Another aspect of your documentary that I love is that it introduces a lot of further watching for people who have a limited knowledge of queer cinema. After audiences watch Chasing Chasing Amy, what would you recommend they watch next? 

I’d say dive straight into the New Queer Cinema movement. Watch everything from Tongues Untied, Blue, But I’m a Cheerleader and The Watermelon Woman, along with any of the movies we reference in the documentary, and filmmakers like Todd Haynes, Gregg Araki or Alison Anders. Beyond that, go to Outfest, and watch stuff coming out now. One of my favorite movies of the last few years was 2019’s Straight Up. It’s a nuanced take on queer relationships that reminded me a lot of Chasing Amy

There’s so much great queer cinema out there. If you’re looking in the right places you’ll be so pleasantly surprised. It’s that feeling when you see queer joy and think “I didn’t know I was missing this,” or something that’s angry and makes you feel. I love watching a movie that’s angry. When I talked to Teo Bugbee, a critic at New York Times, for this movie, she responded by saying “I don’t think you go to the movies to see yourself. You go to empathize with another person.” I still think about that. Whose perspective can I get inside of by watching this movie? 

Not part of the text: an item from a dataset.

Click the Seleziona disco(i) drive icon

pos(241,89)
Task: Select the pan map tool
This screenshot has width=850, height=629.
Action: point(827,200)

Because it’s not often I get to talk to people who are getting ready to premiere their first movie at a major film festival, I feel like I have to ask: how do you get a film into a festival like Tribeca? What was that process like?

It’s hard! It’s hard to get into a fest like Tribeca. This is my first major market festival where you go through the process of trying to sell a picture, and I’m thankful it’s Tribeca. What a platform!

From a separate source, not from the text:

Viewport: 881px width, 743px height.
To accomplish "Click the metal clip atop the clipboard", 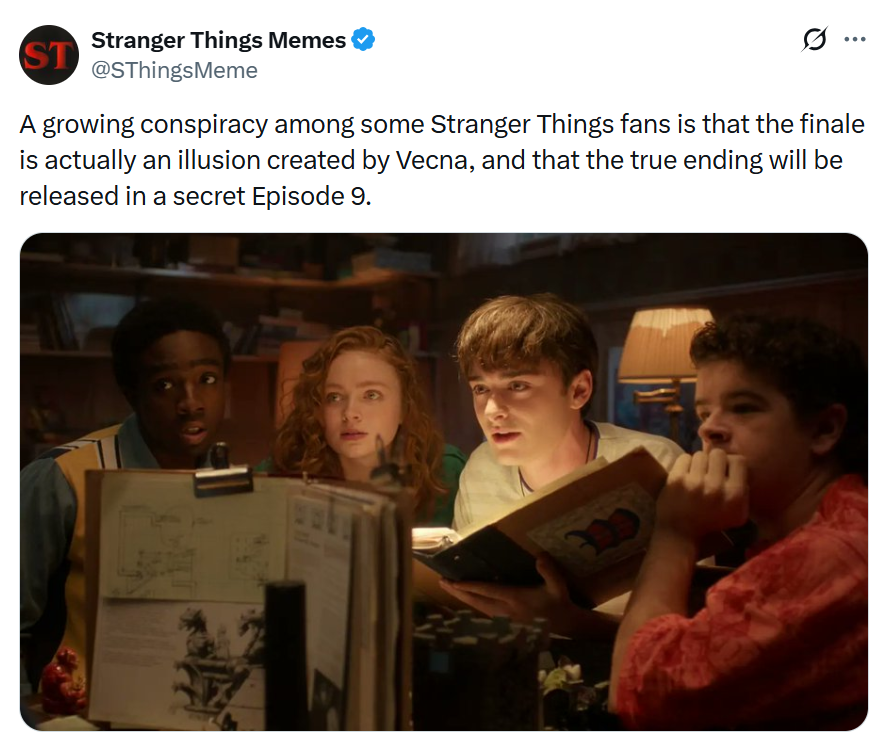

Typically you finish the movie, and once it’s in an acceptable state, you send it out and get people to look at it. You send it out to SXSW, Tribeca, Sundance, all these festivals where it’s a privilege for them to see the movie, let alone actually get accepted and be there. You hope for the best, and hope a programmer likes your movie. As someone who’s done a lot of programming the last five years, I know how hard that is, and I recognize when a movie stands out like that among so many submissions. You have to be happy about that and thankful for the opportunity. 

What’s the hope beyond getting this in front of audiences? Are you looking for a distributor?

Correct! Hopeful next steps are that we’ll have a great time at Tribeca, then the Provincetown International Film Festival, then Frameline and any others coming up. I hope that it connects with an audience, they get some meaning out of it and enjoy the 90 minutes we spend together. 

Beyond that, I hope we find the right home for it, a studio who’s willing to invest in a queer underdog story like ours. I don’t think you have to be trans to relate to this movie. So much of it is just about the media we consume and why it’s important to us. I hope there are people who find a pathway into relating to this movie and that we have a lot of fun along the way, regardless of what happens next.